▸ REQUIRED WORK:
Answer these questions from the text on MPI message passing:
1. What word does MPI use for a process identifier?
2. If P sends m1 and then m2 to Q, in what order does Q receive them?
3. In mpi_scatter, which process actually does the scatter?

▸ QUOTED TEXT:
Well, send-receive will couple together in the sentence of the following: The sender's destination of course, should be a valid process rank. Rank is the word MPI uses for the identifier in that range of zero through nine. Receiver should, of course, also specify the valid source. Communicator, that was this mpi_comm_world, that has to be the same for the sender and the receiver. This is where the notion of group comes in. Unless you belong to the same group, process A cannot send to process B; and if you want to do between groups, then you need to do a little more sophisticated programming. And the tags, of course, should match, and the message data types must match; and receiver's buffer should be large enough. When all of these things are okay then the send-receive occurs.
Another little thing about semantics. P sends message, let's say m1 and then M2 to Q, and, of course, Q will receive them in that order. If P sends different messages to different processes, then you should not be concluding anything regarding when did R receive it and when did the process named Q receive it.
Now, there is a considerable variety in terms of blocking and unblocking. And unfortunately both PVM and MPI use the word asynchronous in a way that conflicts with the more theoretical, more conceptual computer science illustration. You need to be cautious about these words.
Send, receive can be blocking or not. By blocking or not we simply mean the following, and it should be decoupled from this word asynchronous. If you are saying receiving, I think we said this; obviously you cannot receive if there is no message to receive. But if you then invoke this receive in a nonblocking way, this receive will terminate. It will come back saying, I tried to receive, but I failed. That's what we mean by nonblocking.
A blocking send, of course, can be coupled with a nonblocking receive and vice-versa. And the send itself comes in a bunch of varieties. If you do nothing it is in the standard mode, otherwise there are these three other modes, which are to be understood carefully because of subtle semantics that can play in there.
Apart from this nonblocking thing, this is about the same as a regular send, and same with this. These two routines, if you happen to use the nonblocking kind, you can use it to then wait or test if things have worked okay or not. If you remember, handle was one of the arguments in the previous send, receive, in the previous receives.
Now back to a similar thing to PVM, collective communication. The broadcast here that left-hand side call should be invoked by all the processes even though all but one process is doing something different. That is the one that is sending stuff, whereas, the remaining processes are receiving the stuff. So all ten of them would invoke this at the same time, but one of those ten processes is doing the broadcast and the others would there for be receiving it.
mpi_scatter. And a similar thing applies to scatter. If you understood the pvm_scatter, this similar. But please note the order of parameters is of course different. In this case the scatter is actually being done by this processes whose number is root, and that is that argument.
mpi_gather. Gather is again similar in meaning to what we had seen in PVM.

▸ MATERIAL:
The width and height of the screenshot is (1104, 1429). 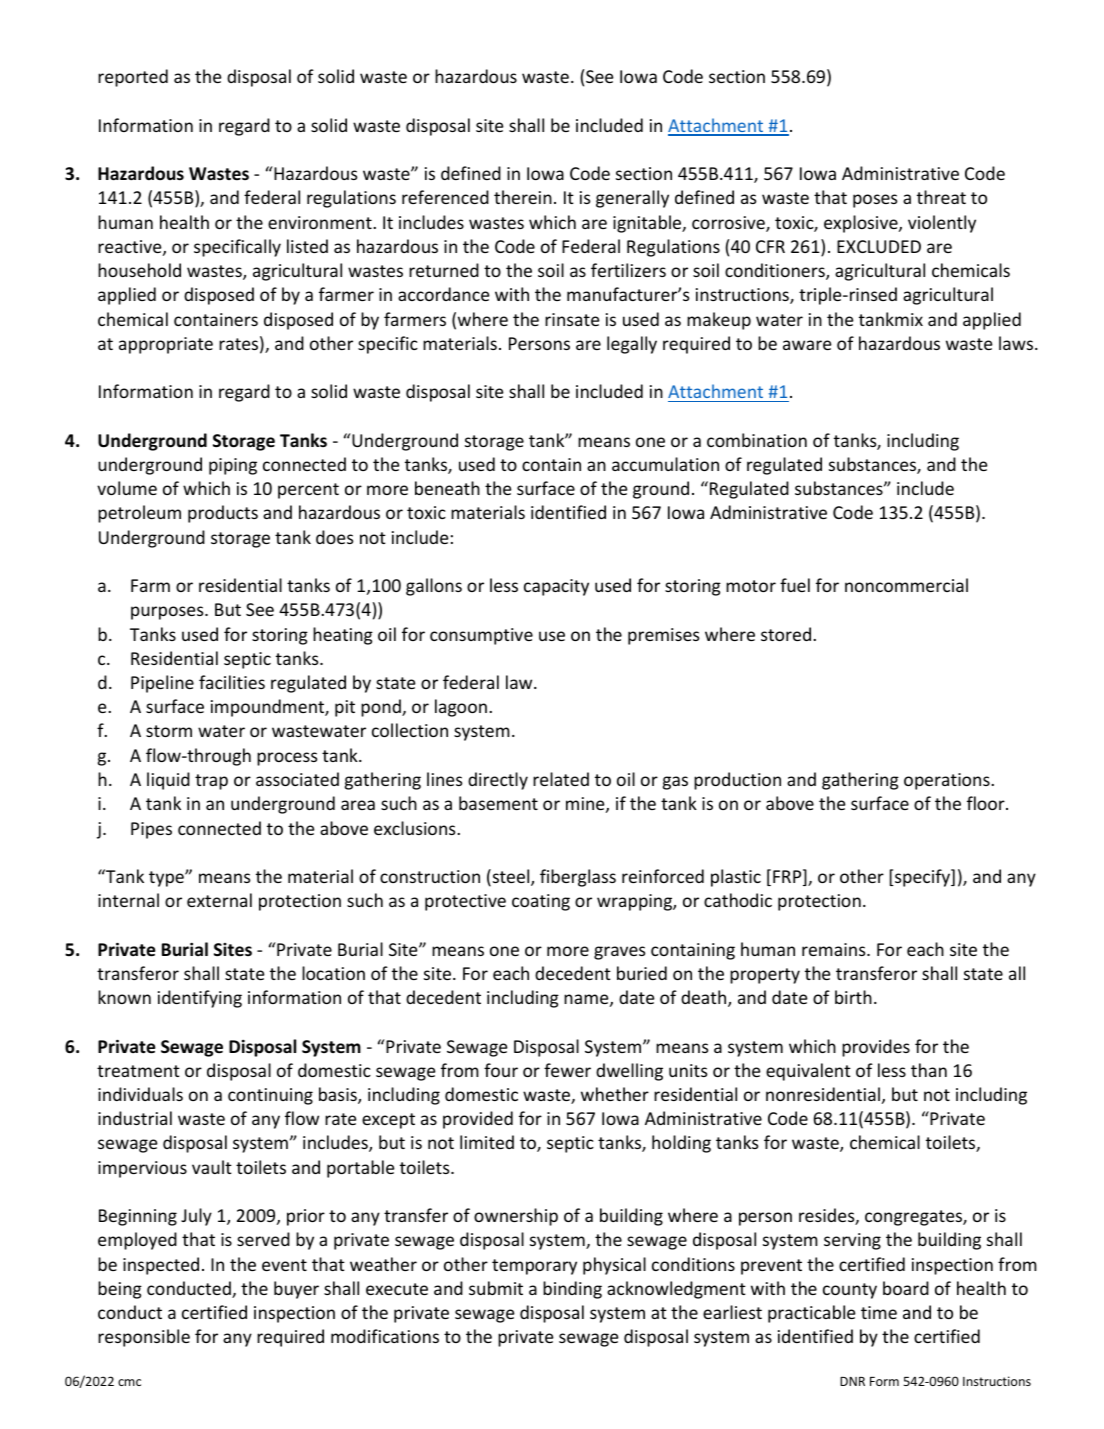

▸ SOLUTION FOR THIS TASK:
1. Rank
2. m1 first, then m2
3. The process whose number is root